Exit: race-detector run over new watcher tests; hot-reload integration test with 2+ merged files; doc update (docs/components/config.md, hot-reload how-to).

Phase 10 β€” pkg/controls (spec: supervisor lifecycle)

One coordinated spec for the supervisor/goroutine-lifecycle cluster β€” the fixes interlock.

ID Sev Crit Fix
error-handler-busy-spins-after-cancel High bug Nil the done channel after first receipt; define a real exit condition (Stopped + errs drained).
restart-policy-restarts-clean-exit-and-sends-nil-errors High bug Distinguish clean exit / cancel / error; check ctx.Err() before restarting; never send nil on errs; reset the restart counter after a healthy interval.
start-not-idempotent Med bug CAS guard (compareAndSetState(Unknown, Running)), early-return on failure; snapshot service count under services.mu.
nil-start-stop-func-panics Med bug Validate in Register or default missing funcs to no-ops; nil-check Stop at all call sites.
withoutsignals-leaves-notify-registered Med bug Defer signal.Notify until after options; signal.Stop in WithoutSignals/SetSignalsChannel and at shutdown.
no-force-stop-despite-documented-timeout Med bug Run each StopFunc under select vs ctx.Done(); abandon over-deadline services; consider concurrent/reverse-order stop.
unrun-async-check-reports-healthy Med bug Nil cached result β‡’ not-ready for readiness; or run the first async check synchronously before marking Running.

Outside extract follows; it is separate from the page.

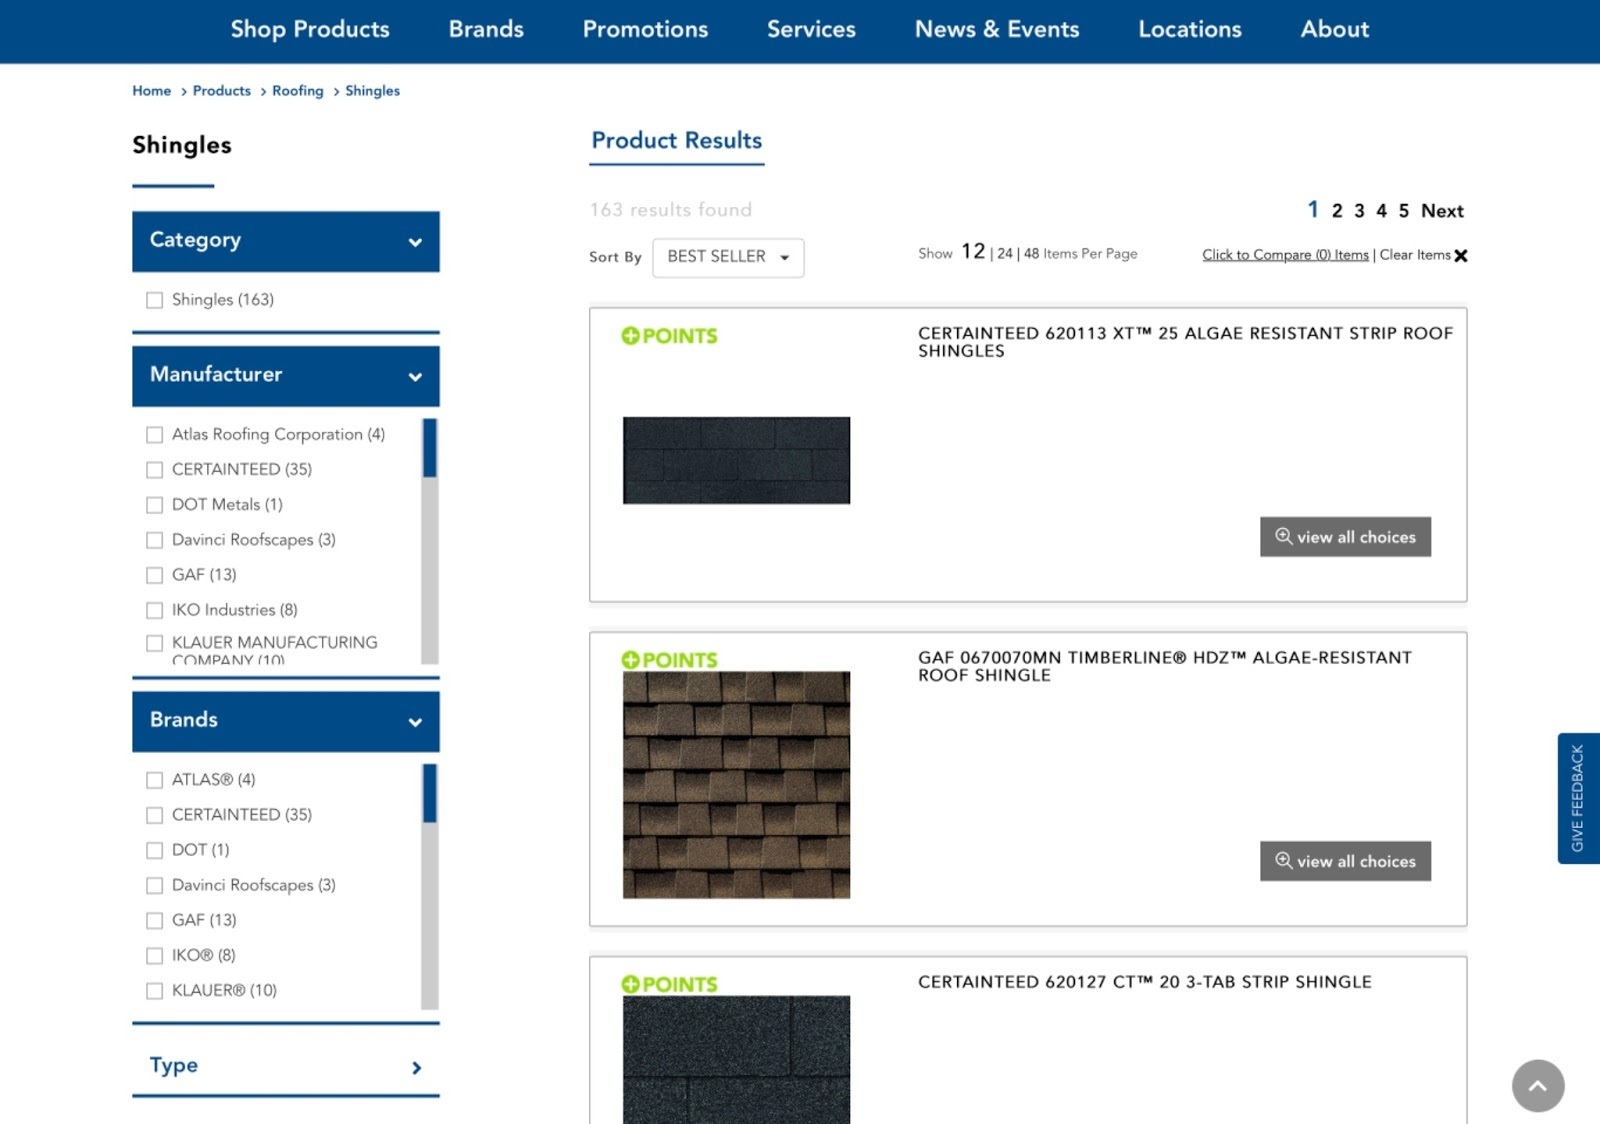View all choices for CertainTeed XT 25 shingles
The height and width of the screenshot is (1124, 1600).
tap(1344, 537)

Exit: goroutine-leak test (count before/after Stop), busy-spin regression (CPU/iteration counter), restart-policy table test for clean-exit/cancel/error paths; E2E controls scenarios re-run (INT_TEST_E2E_CONTROLS=1).

Phase 11 β€” pkg/chat (cross-provider contract alignment)

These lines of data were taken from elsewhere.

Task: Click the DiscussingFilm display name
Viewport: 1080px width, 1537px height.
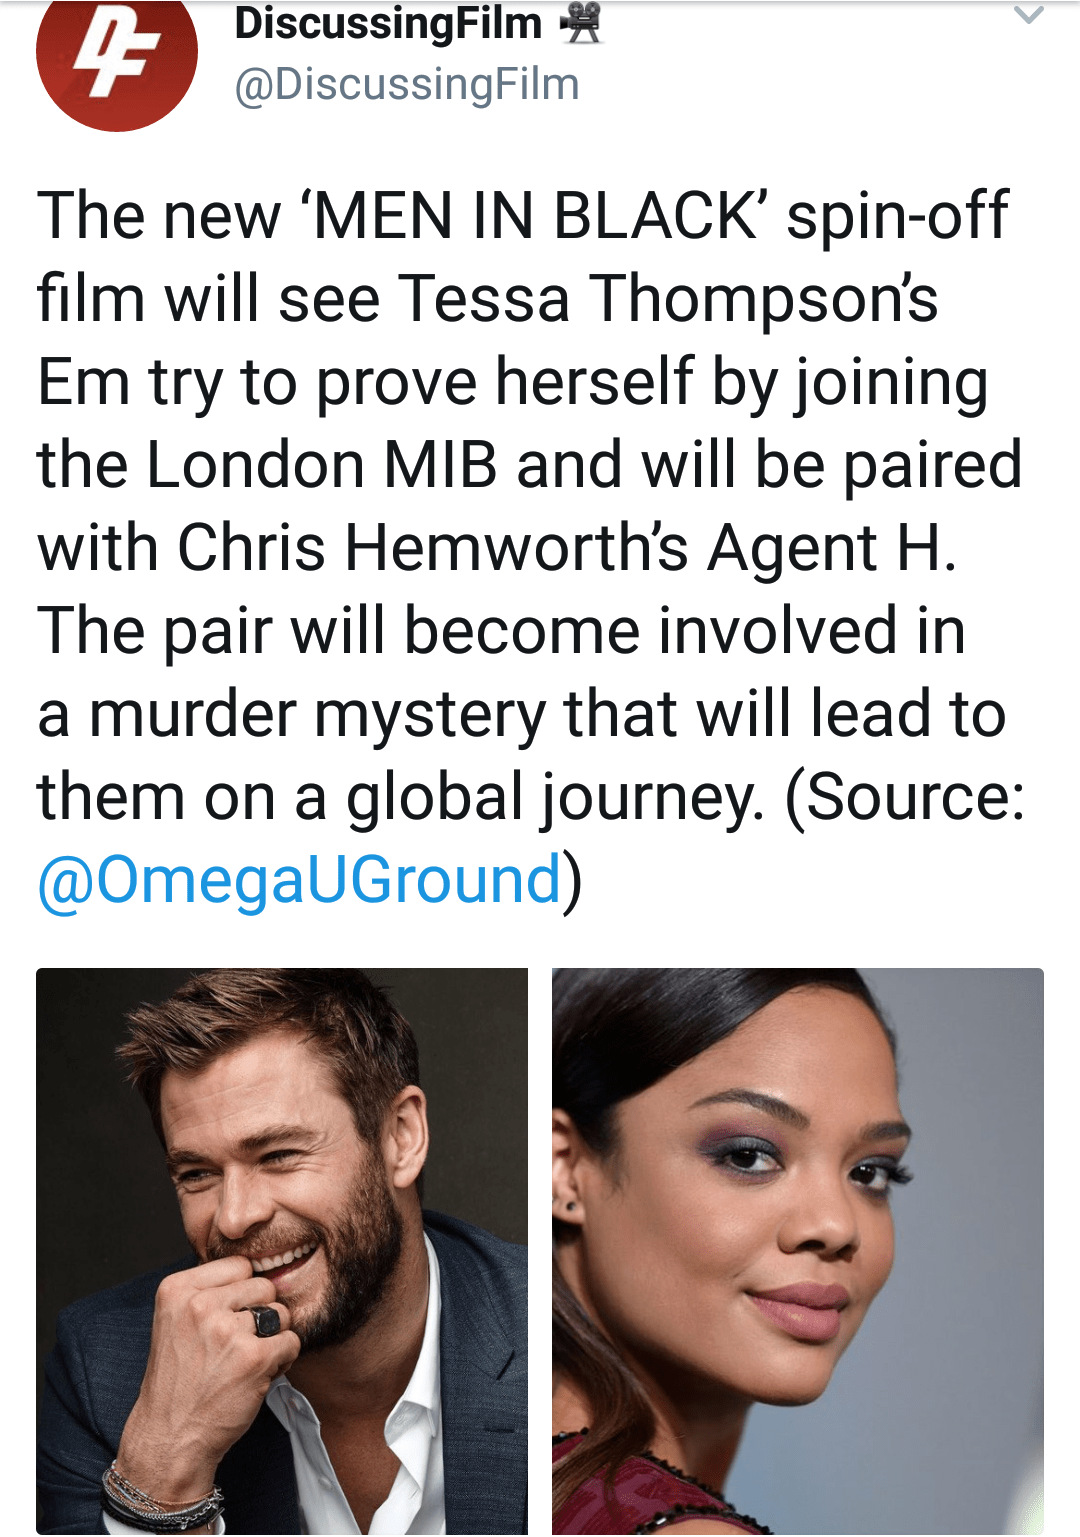Action: [x=388, y=23]
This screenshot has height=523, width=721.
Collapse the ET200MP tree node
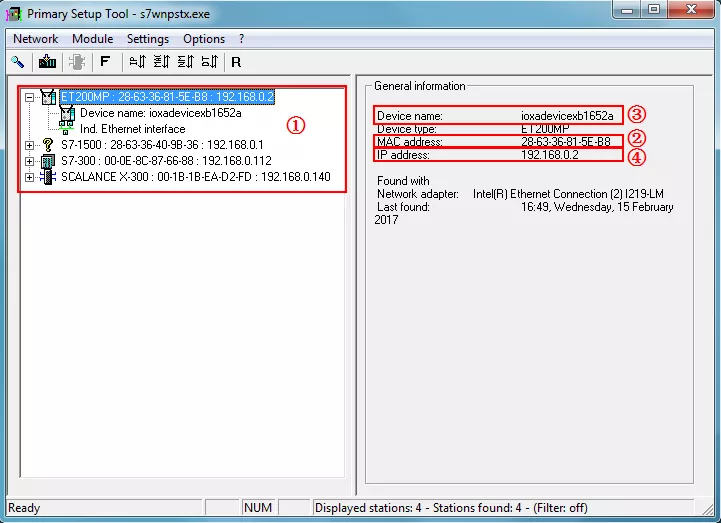click(x=29, y=98)
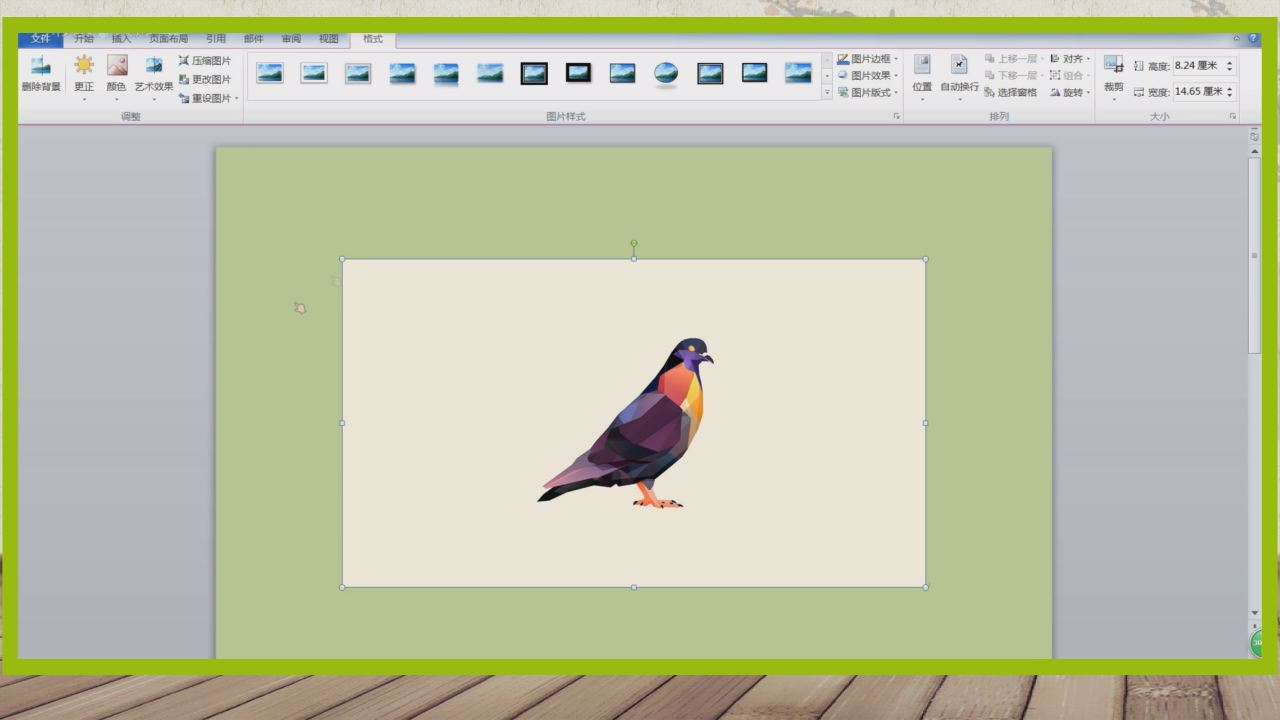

One coherent batch: make every provider honour the documented ChatClient contract.

ID Sev Crit Fix
gemini-history-not-persisted-across-chat High bug Copy the session's accumulated turns back into g.history after each Chat/StreamChat/Ask.
claude-chat-missing-default-model Med bug Resolve the default model once in newClaude (as Ask and other providers do).
claude-settools-nil-parameters-panic Med bug Nil-guard Tool.Parameters (match OpenAI's validation).
openai-unchecked-choices-index Med bug Length-guard res.Choices in Ask and Chat (empty-choices 200s from Ollama/vLLM).
maxtokens-ignored-openai-gemini Med bug Wire MaxCompletionTokens / MaxOutputTokens; or correct the per-provider docs (prefer wiring).
claude-ask-without-schema-leaves-target-untouched Med bug Collect text blocks and unmarshal/assign per the documented contract.

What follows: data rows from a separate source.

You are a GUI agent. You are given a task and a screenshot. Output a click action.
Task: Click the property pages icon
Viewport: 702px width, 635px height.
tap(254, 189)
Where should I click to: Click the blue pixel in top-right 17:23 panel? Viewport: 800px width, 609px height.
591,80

Exit: cross-provider contract test matrix (same scenario table run against all provider fakes); doc cross-check docs/components/chat.md.

Phase 12 β€” pkg/output (support)

ID Sev Crit Fix
spinner-ctrlc-false-success Med bug WithCancel around the fn ctx; cancel on Ctrl-C; return context.Canceled/ErrAborted; add the missing test.
table-byte-truncation-utf8 Med bug Rune/width-aware measurement and truncation (charmbracelet/x/ansi.Truncate is already in-tree); fixes pkg/docs/tui.go:1163 too.

Coverage

All 11 high findings and all 36 medium security/bug findings from the audit are assigned above. Medium findings excluded by criterion (handled in Plan 3): exported-mocking-hooks-update-cmd, props-provider-interfaces-unused, logger-fatalf-bypasses-errorhandler, tool-handler-panic-not-recovered, setup-credential-wizard-duplication, repo-auth-hardcoded-to-github, child-persistentprerune-silently-disables-framework-setup, missing-security-headers-middleware, no-signal-aware-execution-context, api-stability-gate-not-enforced-in-ci, flag-to-config-binding-unimplemented, valid-error-func-never-used.